## Begin GIVEN RECORDS
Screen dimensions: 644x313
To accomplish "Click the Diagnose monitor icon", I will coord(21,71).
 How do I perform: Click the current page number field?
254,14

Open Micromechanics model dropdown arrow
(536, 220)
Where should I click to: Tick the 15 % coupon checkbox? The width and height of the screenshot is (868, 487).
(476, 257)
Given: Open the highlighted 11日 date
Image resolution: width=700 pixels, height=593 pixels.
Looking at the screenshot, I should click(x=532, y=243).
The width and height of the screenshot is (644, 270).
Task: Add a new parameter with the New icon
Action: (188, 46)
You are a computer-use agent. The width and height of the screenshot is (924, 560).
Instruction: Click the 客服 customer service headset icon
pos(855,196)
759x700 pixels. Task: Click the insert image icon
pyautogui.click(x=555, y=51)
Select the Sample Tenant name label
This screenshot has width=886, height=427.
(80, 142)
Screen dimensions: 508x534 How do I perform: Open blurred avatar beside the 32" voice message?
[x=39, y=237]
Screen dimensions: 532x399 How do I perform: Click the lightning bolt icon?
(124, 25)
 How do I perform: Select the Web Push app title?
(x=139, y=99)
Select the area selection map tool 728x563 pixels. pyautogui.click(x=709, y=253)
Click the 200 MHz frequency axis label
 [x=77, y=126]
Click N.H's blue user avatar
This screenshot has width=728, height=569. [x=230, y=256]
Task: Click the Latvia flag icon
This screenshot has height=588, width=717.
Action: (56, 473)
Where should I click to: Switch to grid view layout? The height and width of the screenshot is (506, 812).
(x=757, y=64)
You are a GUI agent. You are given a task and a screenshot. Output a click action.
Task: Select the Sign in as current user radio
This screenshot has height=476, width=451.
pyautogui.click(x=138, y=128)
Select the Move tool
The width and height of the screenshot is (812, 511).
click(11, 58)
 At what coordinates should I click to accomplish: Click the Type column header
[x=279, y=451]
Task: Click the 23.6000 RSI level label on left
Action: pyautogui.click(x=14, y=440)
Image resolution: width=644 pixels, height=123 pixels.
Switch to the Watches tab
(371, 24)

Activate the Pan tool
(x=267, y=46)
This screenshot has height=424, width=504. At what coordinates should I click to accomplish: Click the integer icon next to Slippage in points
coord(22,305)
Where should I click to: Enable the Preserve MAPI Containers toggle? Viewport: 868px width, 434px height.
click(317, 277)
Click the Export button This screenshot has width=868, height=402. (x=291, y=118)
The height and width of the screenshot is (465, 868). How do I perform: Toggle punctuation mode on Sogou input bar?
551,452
## End GIVEN RECORDS
Rewrite all of the records above as a numbered list with one line per item, omitting blank lines.

1. Screen dimensions: 644x313
2. To accomplish "Click the Diagnose monitor icon", I will coord(21,71).
3.  How do I perform: Click the current page number field?
4. 254,14
5. Open Micromechanics model dropdown arrow
6. (536, 220)
7. Where should I click to: Tick the 15 % coupon checkbox? The width and height of the screenshot is (868, 487).
8. (476, 257)
9. Given: Open the highlighted 11日 date
10. Image resolution: width=700 pixels, height=593 pixels.
11. Looking at the screenshot, I should click(x=532, y=243).
12. The width and height of the screenshot is (644, 270).
13. Task: Add a new parameter with the New icon
14. Action: (188, 46)
15. You are a computer-use agent. The width and height of the screenshot is (924, 560).
16. Instruction: Click the 客服 customer service headset icon
17. pos(855,196)
18. 759x700 pixels. Task: Click the insert image icon
19. pyautogui.click(x=555, y=51)
20. Select the Sample Tenant name label
21. This screenshot has width=886, height=427.
22. (80, 142)
23. Screen dimensions: 508x534 How do I perform: Open blurred avatar beside the 32" voice message?
24. [x=39, y=237]
25. Screen dimensions: 532x399 How do I perform: Click the lightning bolt icon?
26. (124, 25)
27.  How do I perform: Select the Web Push app title?
28. (x=139, y=99)
29. Select the area selection map tool 728x563 pixels. pyautogui.click(x=709, y=253)
30. Click the 200 MHz frequency axis label
31.  [x=77, y=126]
32. Click N.H's blue user avatar
33. This screenshot has width=728, height=569. [x=230, y=256]
34. Task: Click the Latvia flag icon
35. This screenshot has height=588, width=717.
36. Action: (56, 473)
37. Where should I click to: Switch to grid view layout? The height and width of the screenshot is (506, 812).
38. (x=757, y=64)
39. You are a GUI agent. You are given a task and a screenshot. Output a click action.
40. Task: Select the Sign in as current user radio
41. This screenshot has height=476, width=451.
42. pyautogui.click(x=138, y=128)
43. Select the Move tool
44. The width and height of the screenshot is (812, 511).
45. click(11, 58)
46.  At what coordinates should I click to accomplish: Click the Type column header
47. [x=279, y=451]
48. Task: Click the 23.6000 RSI level label on left
49. Action: pyautogui.click(x=14, y=440)
50. Image resolution: width=644 pixels, height=123 pixels.
51. Switch to the Watches tab
52. (371, 24)
53. Activate the Pan tool
54. (x=267, y=46)
55. This screenshot has height=424, width=504. At what coordinates should I click to accomplish: Click the integer icon next to Slippage in points
56. coord(22,305)
57. Where should I click to: Enable the Preserve MAPI Containers toggle? Viewport: 868px width, 434px height.
58. click(317, 277)
59. Click the Export button This screenshot has width=868, height=402. (x=291, y=118)
60. The height and width of the screenshot is (465, 868). How do I perform: Toggle punctuation mode on Sogou input bar?
61. 551,452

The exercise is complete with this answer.